Los padres de Lauryn también. La comunidad entera se movilizó buscando respuestas. Incluso la madre de Lauryn —sí, Kendra, la misma que estaba detrás de todo— se involucró activamente en la búsqueda del culpable.
Consolaba a su hija mientras, en secreto, era ella misma era quien escribía los mensajes. Una mezcla macabra entre villana y heroína. Un rol doble que mantuvo durante más de un año. Nadie sospechó de ella… porque era su madre. La escuela investigó, la policía local también.
Pero el caso era tan complejo y perturbador que acabó en manos del FBI . Durante ese año, la relación entre Lauryn y Owen se rompió. Otros estudiantes fueron injustamente investigados como sospechosos lo que hizo que la comunidad escolar viviera mucha tensión durante todo la investigación. De todas las personas, nunca se puso en duda a los podres de los jóvenes , claro… ¿cómo sospechar de una madre o un padre? Cuando todo salió a la luz, Kendra dijo que su intención era “mantener a su hija cerca”, que su propia adolescencia había sido traumática, y que eso la llevó a actuar así. Pero esa versión no se sostiene. No hay protección en mensajes que invitan al suicidio. No hay cuidado en humillar a tu hija anónimamente por más de un año. Eso no es amor. Eso es control. Eso es abuso. No hay ningún diagnóstico médico que justifique esa conducta. Fue un acto deliberado y sistemático de maltrato emocional. ¿Justicia o castigo simbólico? Kendra Licari fue arrestada en diciembre de 2022. Se declaró culpable de dos cargos de acoso contra un menor y fue sentenciada a entre 19 meses y 5 años de prisión. Sin embargo, fue liberada en agosto de 2024. La justicia llegó… pero el daño ya estaba hecho. El documental cierra con un momento impactante que. Las palabras de Lauryn Licari y de Kandra su madre: Hija: No me permiten ver a mi mamá ahora que ha salido de prisión. Quiero verla cuando sea el momento adecuado. Creo que sería un alivio verla, pero también algo difícil. Madre: Ha pasado aproximadamente un año y medio desde la última vez que la vi. Las dos sabemos que estamos la una para la otra pase lo que pase. Hija: Creo que quiero confiar en ella ahora, pero no creo que pueda. Ahora que está fuera, solo quiero que reciba la ayuda que necesita. Para que, cuando nos veamos, no volvamos a lo de antes ni a cómo eran las cosas. En esas palabras veo más real las lo que expesó la joven a lo que dijo Kendra la madre. Ella dice que sabe que las dos están una para la otra. No creo que eso sea cierto. No creo que sea posible después de lo ocurrido. Hoy Lauryn vive con su padre, quien obtuvo la custodia total.

Trabajo solicitado:
A. Indica si cada afirmación coincide con el pasaje sobre el caso Licari y respalda cada respuesta, sí o no, con las palabras del pasaje citadas literalmente: (i) Kendra Licari fue arrestada en diciembre de 2022; (ii) hoy Lauryn vive con su madre; (iii) la policía local se ocupó del caso hasta el final.
B. Prolonga el pasaje sobre el caso Licari a partir de su última oración.

Datos proporcionados:
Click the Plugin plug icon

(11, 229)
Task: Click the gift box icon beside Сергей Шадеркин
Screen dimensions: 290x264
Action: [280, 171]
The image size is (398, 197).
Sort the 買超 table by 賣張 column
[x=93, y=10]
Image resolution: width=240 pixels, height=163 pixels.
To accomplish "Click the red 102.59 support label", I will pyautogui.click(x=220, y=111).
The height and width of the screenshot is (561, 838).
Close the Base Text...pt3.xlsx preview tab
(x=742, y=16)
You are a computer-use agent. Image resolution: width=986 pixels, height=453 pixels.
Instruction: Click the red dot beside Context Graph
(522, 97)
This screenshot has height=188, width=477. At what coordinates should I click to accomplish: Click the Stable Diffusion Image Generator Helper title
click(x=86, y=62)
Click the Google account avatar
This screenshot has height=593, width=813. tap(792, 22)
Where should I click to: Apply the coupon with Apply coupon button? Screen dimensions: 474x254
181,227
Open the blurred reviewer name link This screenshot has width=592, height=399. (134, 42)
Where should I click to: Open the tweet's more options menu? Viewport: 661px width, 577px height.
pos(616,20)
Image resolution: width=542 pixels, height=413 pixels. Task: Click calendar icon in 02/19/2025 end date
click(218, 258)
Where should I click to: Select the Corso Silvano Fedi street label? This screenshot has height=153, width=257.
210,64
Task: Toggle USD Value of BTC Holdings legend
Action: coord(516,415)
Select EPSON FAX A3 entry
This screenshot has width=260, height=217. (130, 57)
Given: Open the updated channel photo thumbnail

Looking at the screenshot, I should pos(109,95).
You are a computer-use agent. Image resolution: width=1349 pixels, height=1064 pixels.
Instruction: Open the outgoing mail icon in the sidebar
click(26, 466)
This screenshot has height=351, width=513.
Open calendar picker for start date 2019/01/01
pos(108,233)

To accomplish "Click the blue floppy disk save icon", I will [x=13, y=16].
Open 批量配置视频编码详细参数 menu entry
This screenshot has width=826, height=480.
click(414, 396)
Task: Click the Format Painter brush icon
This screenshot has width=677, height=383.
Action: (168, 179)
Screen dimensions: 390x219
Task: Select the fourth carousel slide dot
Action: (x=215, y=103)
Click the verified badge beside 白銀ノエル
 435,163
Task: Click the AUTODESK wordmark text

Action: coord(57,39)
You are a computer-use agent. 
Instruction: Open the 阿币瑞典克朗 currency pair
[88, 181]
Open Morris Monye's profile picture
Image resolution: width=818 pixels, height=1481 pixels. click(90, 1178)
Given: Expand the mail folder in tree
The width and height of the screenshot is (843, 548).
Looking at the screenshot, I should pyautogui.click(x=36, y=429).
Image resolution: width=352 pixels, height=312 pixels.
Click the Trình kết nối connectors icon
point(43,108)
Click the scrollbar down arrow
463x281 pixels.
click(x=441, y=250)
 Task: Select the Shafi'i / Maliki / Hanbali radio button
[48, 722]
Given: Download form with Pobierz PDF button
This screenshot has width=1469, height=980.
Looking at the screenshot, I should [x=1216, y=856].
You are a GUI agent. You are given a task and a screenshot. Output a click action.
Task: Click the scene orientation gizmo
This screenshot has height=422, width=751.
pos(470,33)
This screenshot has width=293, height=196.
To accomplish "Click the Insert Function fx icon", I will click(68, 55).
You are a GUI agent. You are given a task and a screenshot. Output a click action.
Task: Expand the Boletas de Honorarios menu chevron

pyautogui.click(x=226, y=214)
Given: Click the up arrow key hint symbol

Respuestas por tarea:
A. (i) Sí: «Kendra Licari fue arrestada en diciembre de 2022». (ii) No: «Hoy Lauryn vive con su padre, quien obtuvo la custodia total». (iii) No: «Pero el caso era tan complejo y perturbador que acabó en manos del FBI».

B.
Y aunque ha sido una historia devastadora, también es una historia de resiliencia. Este caso estremeció al mundo porque desafía nuestros supuestos más básicos:
— Que las madres siempre protegen.
— Que el hogar es el lugar más seguro.
— Que el amor de una madre es incondicional. Pero también nos recuerda algo muy importante:
El daño emocional más profundo no siempre viene de los enemigos. A veces viene de quienes más deberían cuidarnos. Y tú, ¿qué piensas después de conocer esta historia? Te leo en los comentarios. Y si esto te removió algo por dentro, compártelo. Tal vez alguien más necesite leerlo.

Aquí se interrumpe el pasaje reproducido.